Supplied information —
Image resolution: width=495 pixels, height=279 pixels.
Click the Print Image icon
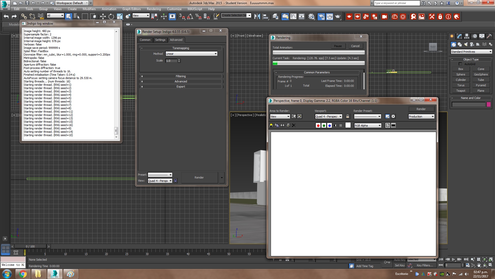(x=288, y=125)
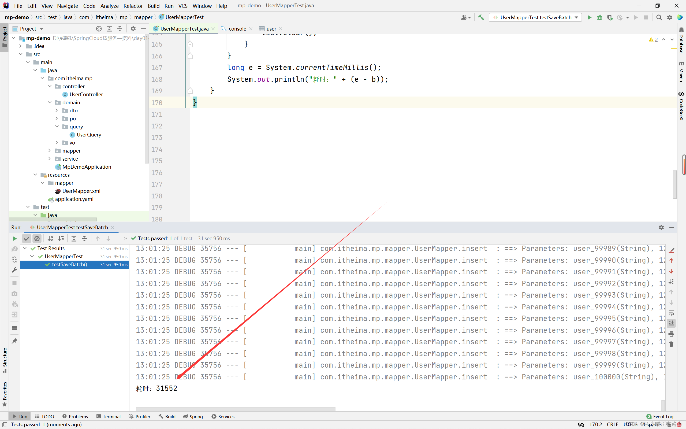Open run configuration dropdown UserMapperTest.testSaveBatch
Viewport: 686px width, 429px height.
point(536,18)
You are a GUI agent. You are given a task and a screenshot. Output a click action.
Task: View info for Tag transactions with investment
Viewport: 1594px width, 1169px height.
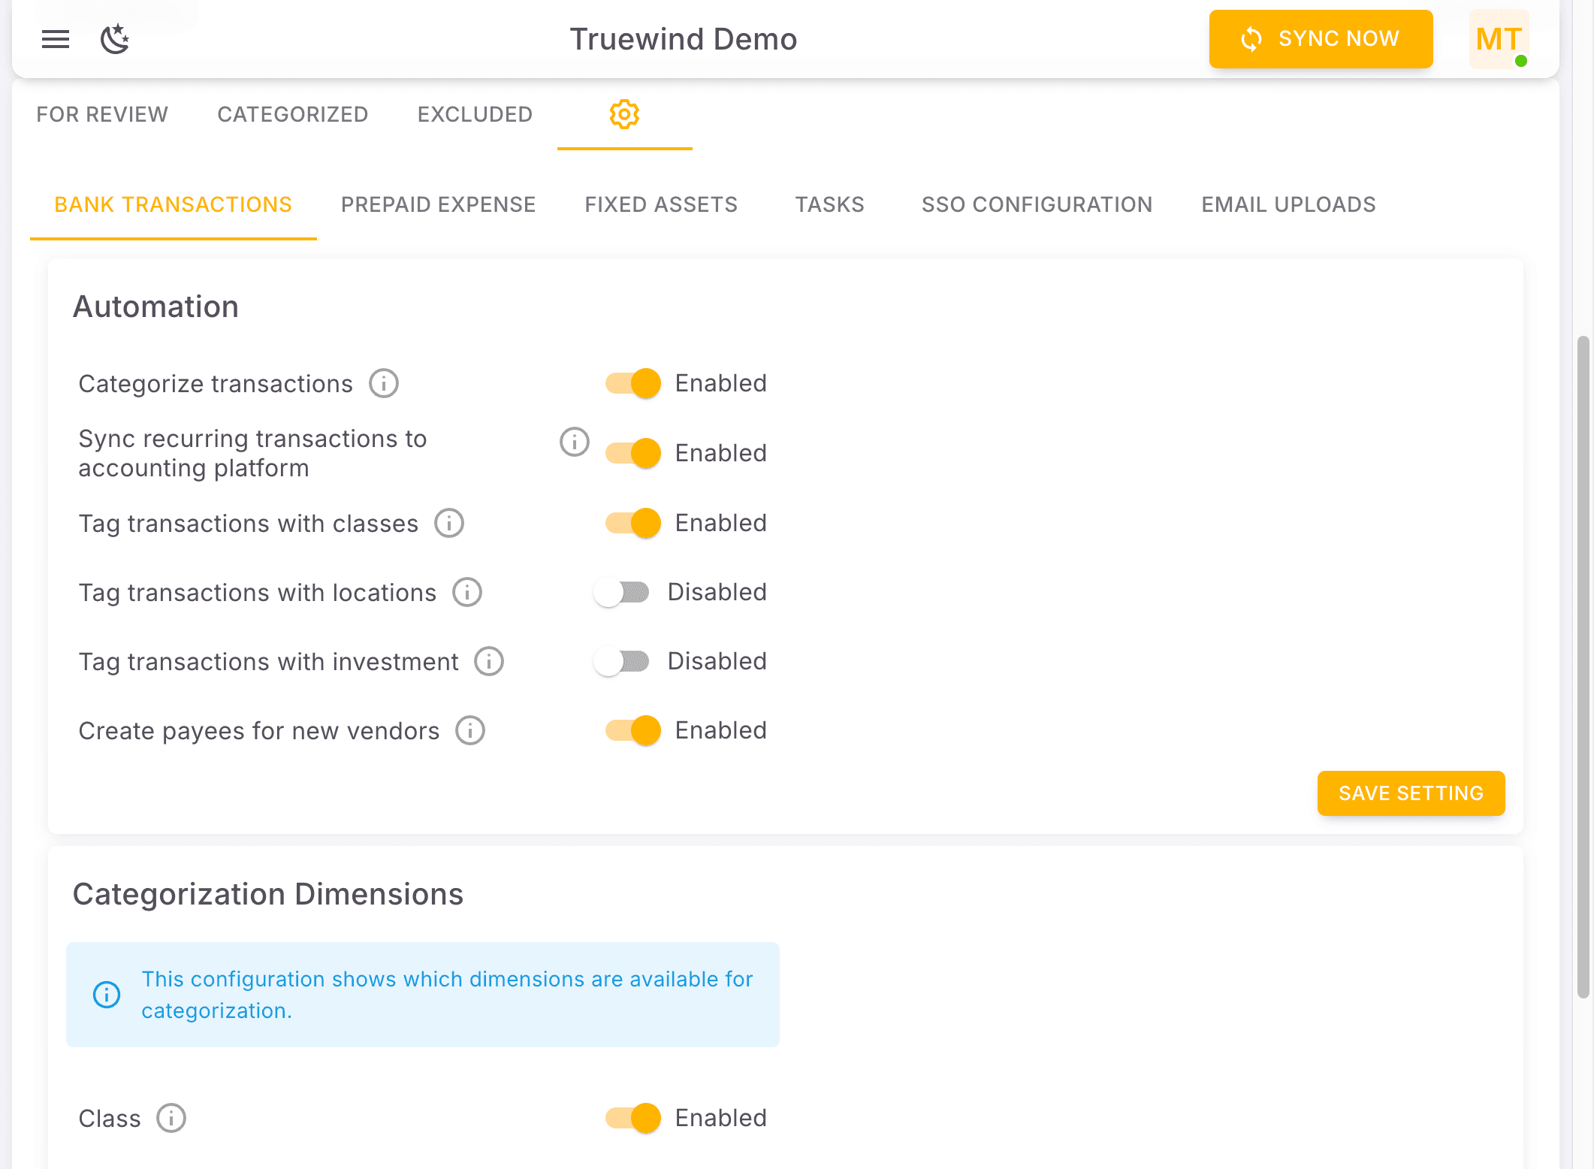point(489,661)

What the exercise asks — Reproduce every line of the items above word for word, and leave the pictures out.

Exercise output —
Image resolution: width=495 pixels, height=279 pixels.
Click the Print Image icon
(x=288, y=125)
Open run configuration dropdown UserMapperTest.testSaveBatch
Viewport: 686px width, 429px height.
point(536,18)
You are a GUI agent. You are given a task and a screenshot. Output a click action.
Task: View info for Tag transactions with investment
Viewport: 1594px width, 1169px height.
point(489,661)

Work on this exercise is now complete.